This week marked the beginning of lent, that time where typically Christians enter into a time of self-examination and penitence. As I prepared for a short online Ash Wednesday service, I was reminded of how much we have all sacrificed over the last twelve months…when thinking about ‘giving something up,’ as is so often the focus, what else is there?! I have heard so many people on the radio talking about the last time they had a hug from their friends or family, how much they look forward to being able to do that again. There are some people I know who have not left their homes or villages for the last twelve months, because they have been shielding. I have also been concerned about a report I read in one newspaper that people are, on average, working 25% more in this lockdown than they previously did before the pandemic. It seems that we have lost the gift of time, given up the gift of exploration and travel and needed to sacrifice sharing space with our friends and family…what else of significance is there to give up that would not break us?

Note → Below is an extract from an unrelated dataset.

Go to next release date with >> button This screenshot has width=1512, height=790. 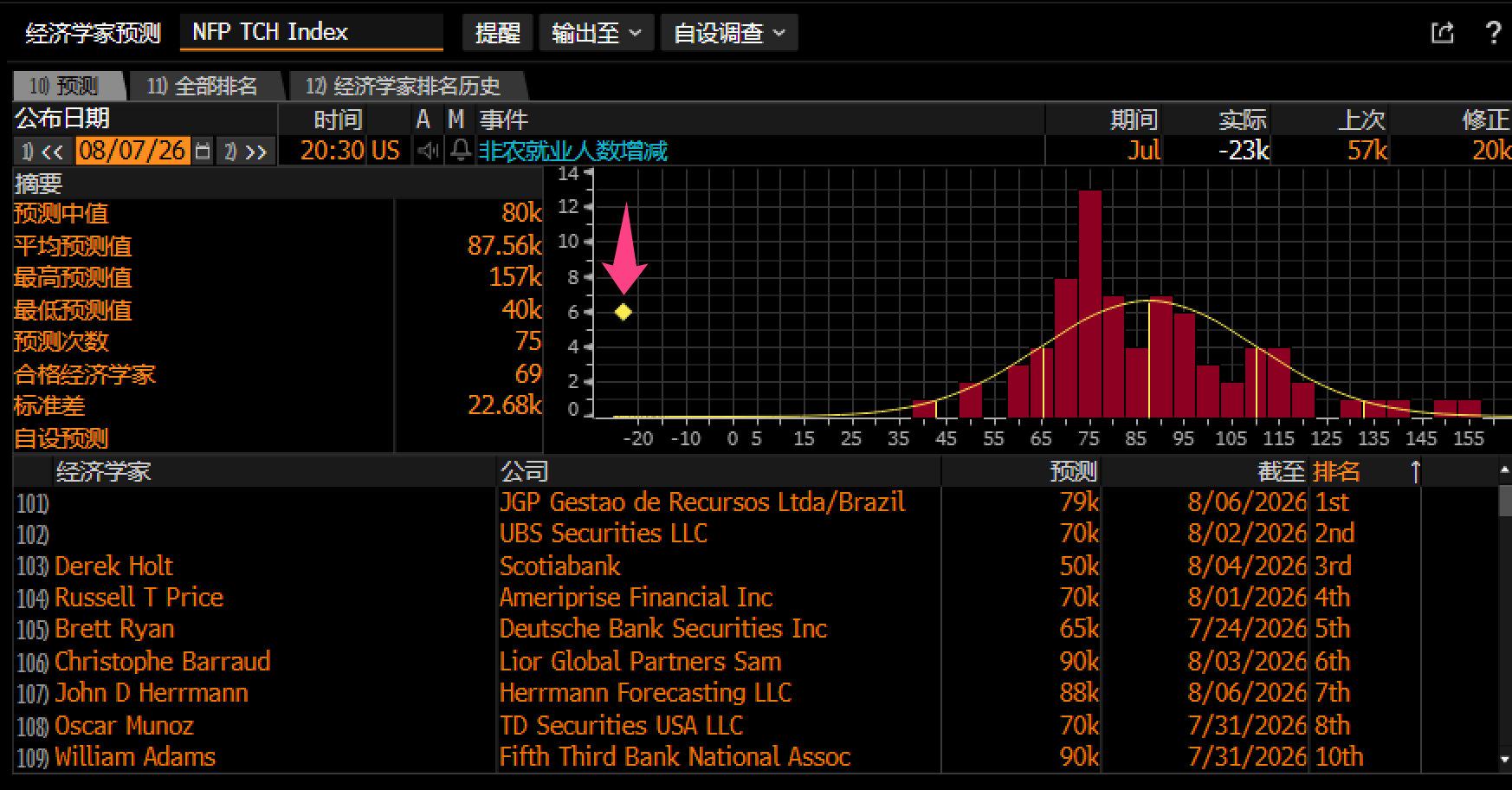click(x=247, y=152)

It is at this point that I am reminded why lent has typically been a time where we give something up. This practice has historically encouraged people to move aside those things that get in the way of our relationship, or our encounters, with God and seek to forge a better relationship with God – one that sees us moving towards prayer first rather than as a last resort. Over the last ten years or so I have noticed a move towards taking something up…hopefully something which helps to restore that relationship with God.

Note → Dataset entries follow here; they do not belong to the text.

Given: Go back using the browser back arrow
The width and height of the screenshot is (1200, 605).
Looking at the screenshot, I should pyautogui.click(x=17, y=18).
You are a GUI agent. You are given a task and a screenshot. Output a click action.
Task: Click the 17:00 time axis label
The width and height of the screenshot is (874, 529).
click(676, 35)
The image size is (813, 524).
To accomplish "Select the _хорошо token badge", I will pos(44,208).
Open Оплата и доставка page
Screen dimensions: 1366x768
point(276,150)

As the years move on, I am ever aware of the rhythm of my relationship with God…I seem to find myself moving towards God, or moving away from God. Lent therefore is one of those points in our calendar where we might be more purposeful about moving towards God. Ever aware of the many, many, sacrifices which have come about as a result of Covid, I am asking myself what will help me move towards God? Interestingly, the answer – for me – does not seem to lie in giving anything up, or really in taking anything up.

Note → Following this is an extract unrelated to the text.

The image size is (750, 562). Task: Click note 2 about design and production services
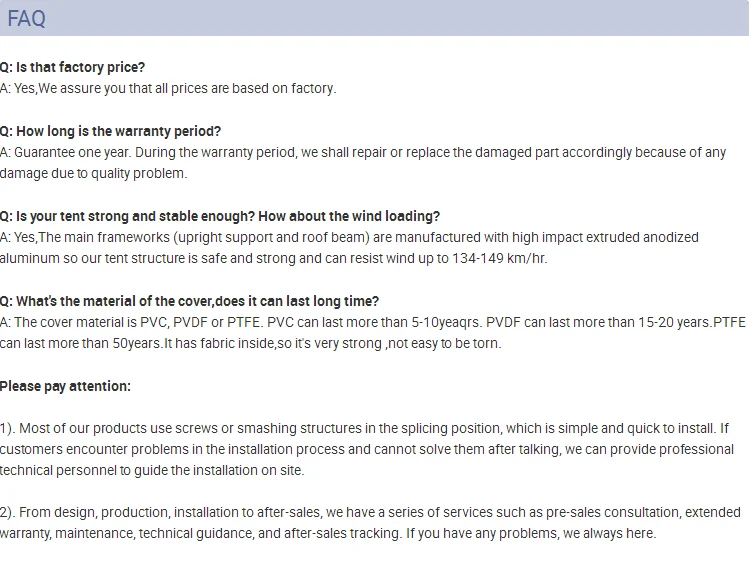click(370, 513)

I find myself yearning to spend time in prayer, to honour the time I give to Morning Prayer and Evening Prayer, to continue to take time in the middle of the day to be still and aware of God’s presence and to not rush that or let other pressures crowd it out, and to end the day before I sleep with Compline. This has been my pattern for some time – through most of lockdown – and I find myself wanting to make sure I am giving of my best at each of these times, and honouring the time I spend before God, with God. I want to sit lightly to the things that concern me, or the things that cause me to feel pressure; sit light rather than let them weigh me down. For me, the lament and hope of self-examination are in the continuation of routine – of holding onto planned times to be with God, of hanging loose, or more loosely(!) to all that occurs in those between times.
In such times as these, where the level of sacrifice seems high, what will help you to move towards God, gently and carefully in a way that does not cause further pain, but rather offers something of a relief amidst an age of uncertainty…? Just try and do that. My prayer for each of us is that we lose ourselves enough within those routine activities to give way to ourselves and SEE God. Amen.